Provided passage:
=== Section Start ===
MANI-FESTO

Don’t target history

In 1938, Muhammad Ali Jinnah was at the nadir of his quest to become the sole spokesman of the Muslims of India. In the first ever general elections [to 11 provincial assemblies] held the previous year, his party, the All India Muslim League, had received less than 5 per cent of the Muslim vote in the separate Muslim electorate. His meteoric rise over the next decade was still in an unseen future. The demand for Pakistan was still to be articulated through the 1940 Lahore Resolution. No one was calling him the ‘Quaid-e-Azam’ [great leader]. At this low point, he was invited to become a life member of the Aligarh Muslim University. In keeping with AMU tradition, his portrait was hung in the gallery that encircles the auditorium.
=== Section End ===
Source information:
=== Section Start ===
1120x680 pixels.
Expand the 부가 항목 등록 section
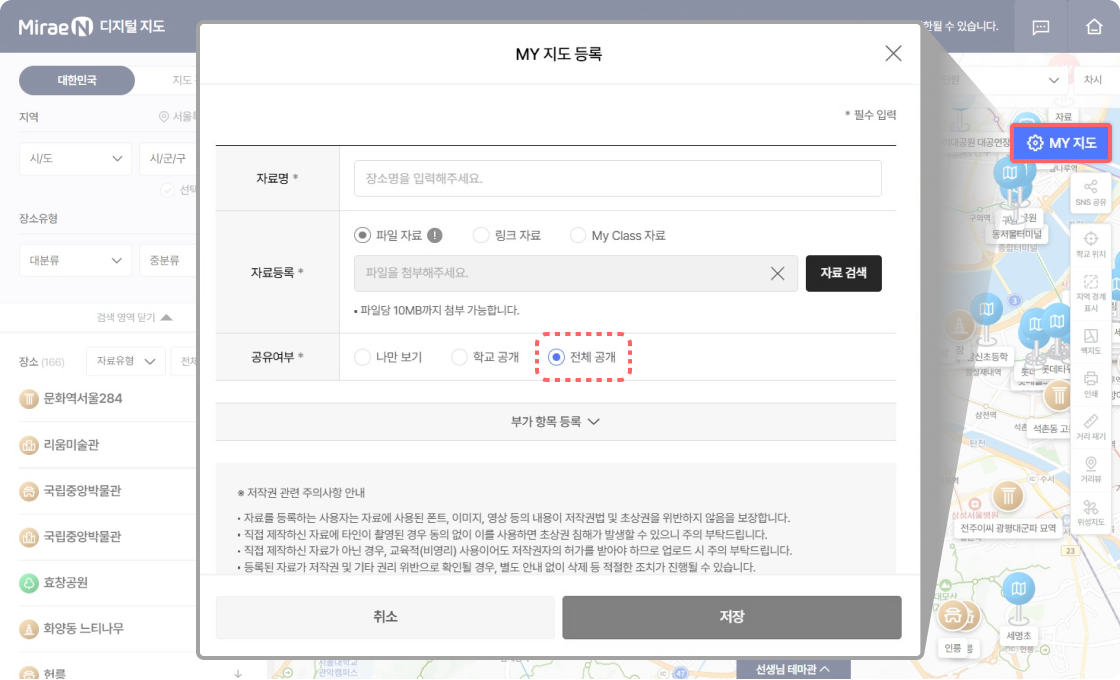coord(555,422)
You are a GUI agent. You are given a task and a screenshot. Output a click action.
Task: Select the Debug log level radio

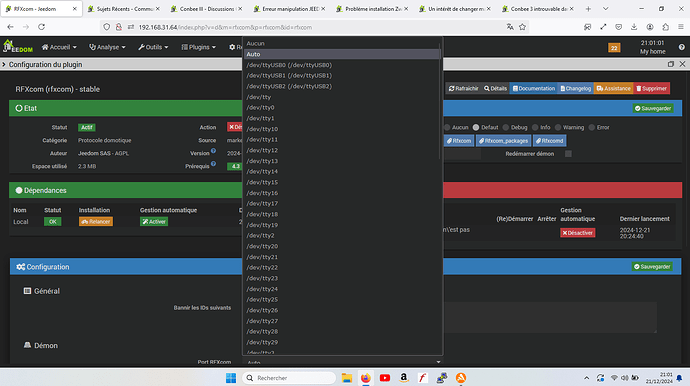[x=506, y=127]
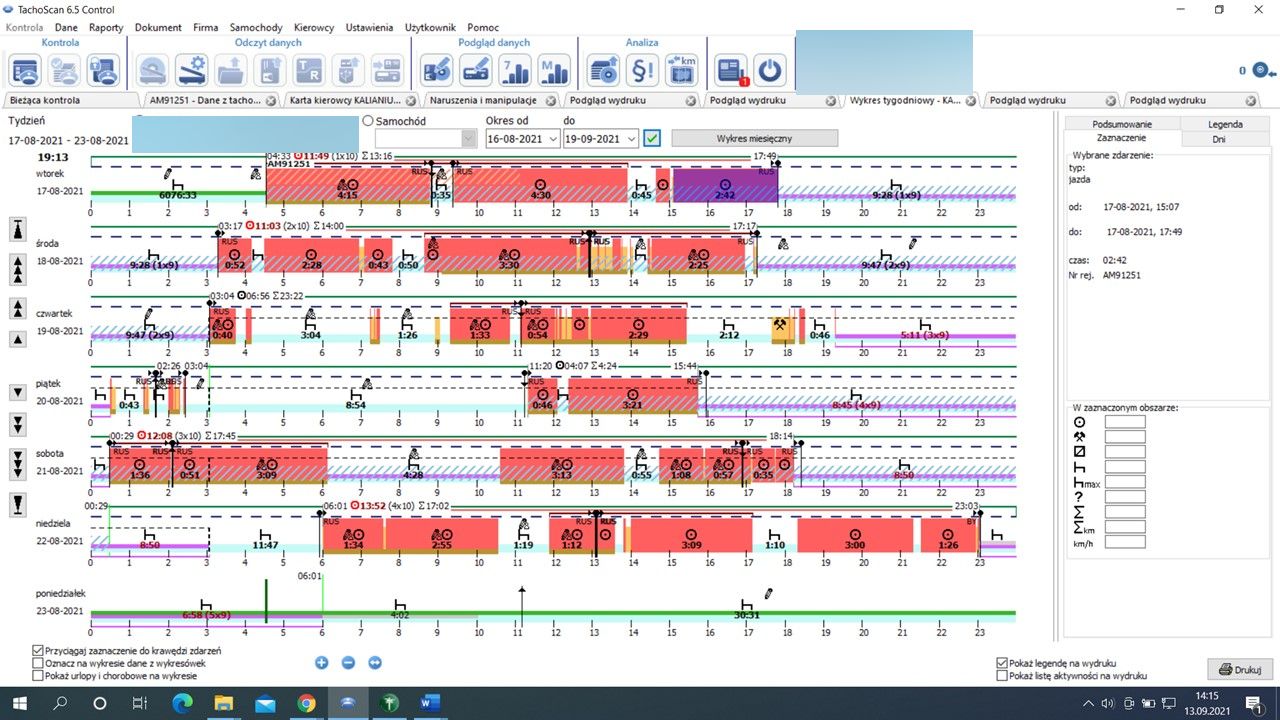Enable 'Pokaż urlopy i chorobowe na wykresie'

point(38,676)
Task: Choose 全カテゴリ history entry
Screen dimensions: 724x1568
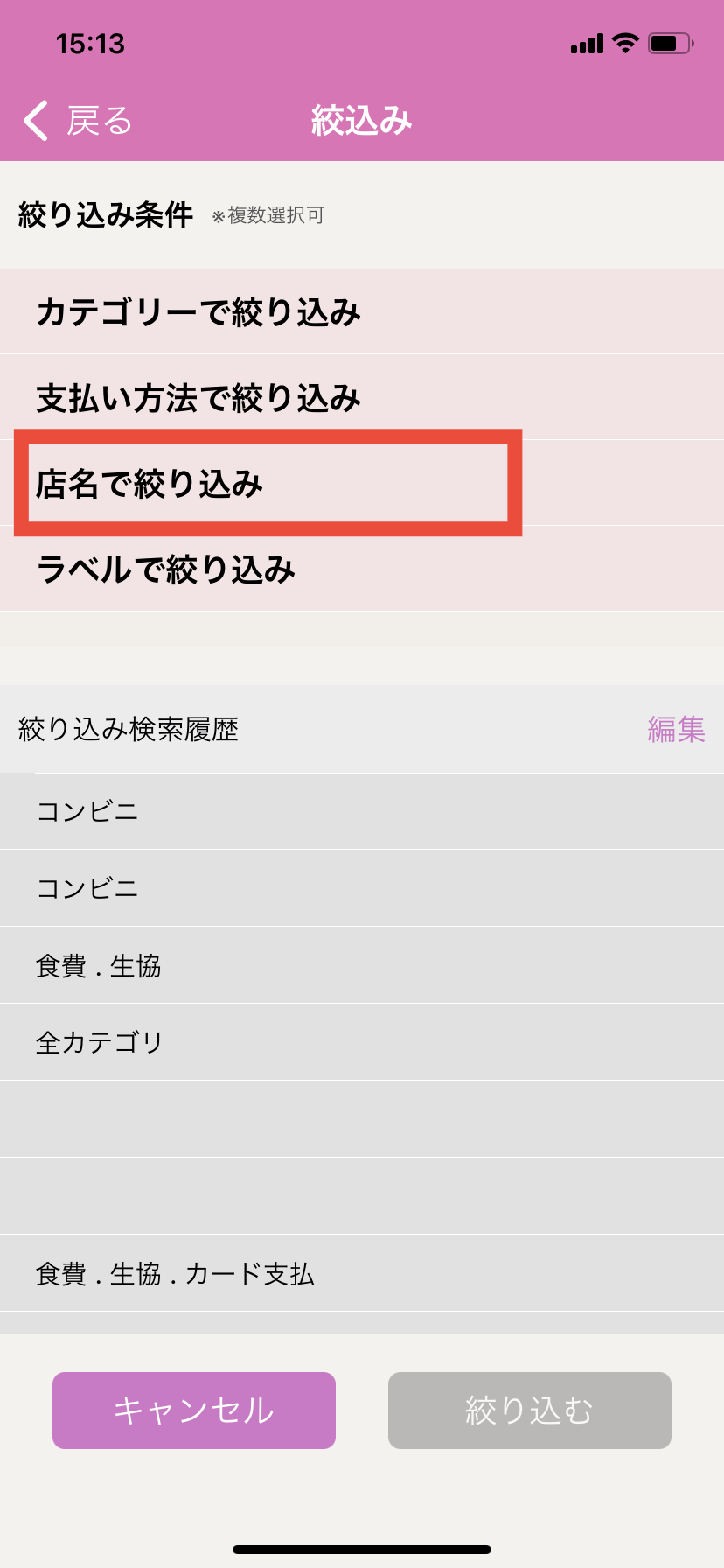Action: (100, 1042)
=== Section End ===
Tasks and exercises:
a) For each statement, say whether it agrees with the Jinnah passage, answering yes or no and quoting the words that decide it: (i) In the general elections of the previous year, the All India Muslim League got less than 5 per cent of the Muslim vote; (ii) In 1938, Jinnah was already being called 'Quaid-e-Azam'; (iii) Jinnah's portrait was hung in the gallery that encircles the auditorium.
b) From the Jinnah passage, extract the part that begins at the words "Don’t target history" and stops after "encircles the auditorium.".
The records are material separate from the Jinnah passage.

Numbered responses:
a)
(i) Yes: "his party, the All India Muslim League, had received less than 5 per cent of the Muslim vote in the separate Muslim electorate"
(ii) No: "No one was calling him the ‘Quaid-e-Azam’ [great leader]."
(iii) Yes: "his portrait was hung in the gallery that encircles the auditorium."

b)
Don’t target history

In 1938, Muhammad Ali Jinnah was at the nadir of his quest to become the sole spokesman of the Muslims of India. In the first ever general elections [to 11 provincial assemblies] held the previous year, his party, the All India Muslim League, had received less than 5 per cent of the Muslim vote in the separate Muslim electorate. His meteoric rise over the next decade was still in an unseen future. The demand for Pakistan was still to be articulated through the 1940 Lahore Resolution. No one was calling him the ‘Quaid-e-Azam’ [great leader]. At this low point, he was invited to become a life member of the Aligarh Muslim University. In keeping with AMU tradition, his portrait was hung in the gallery that encircles the auditorium.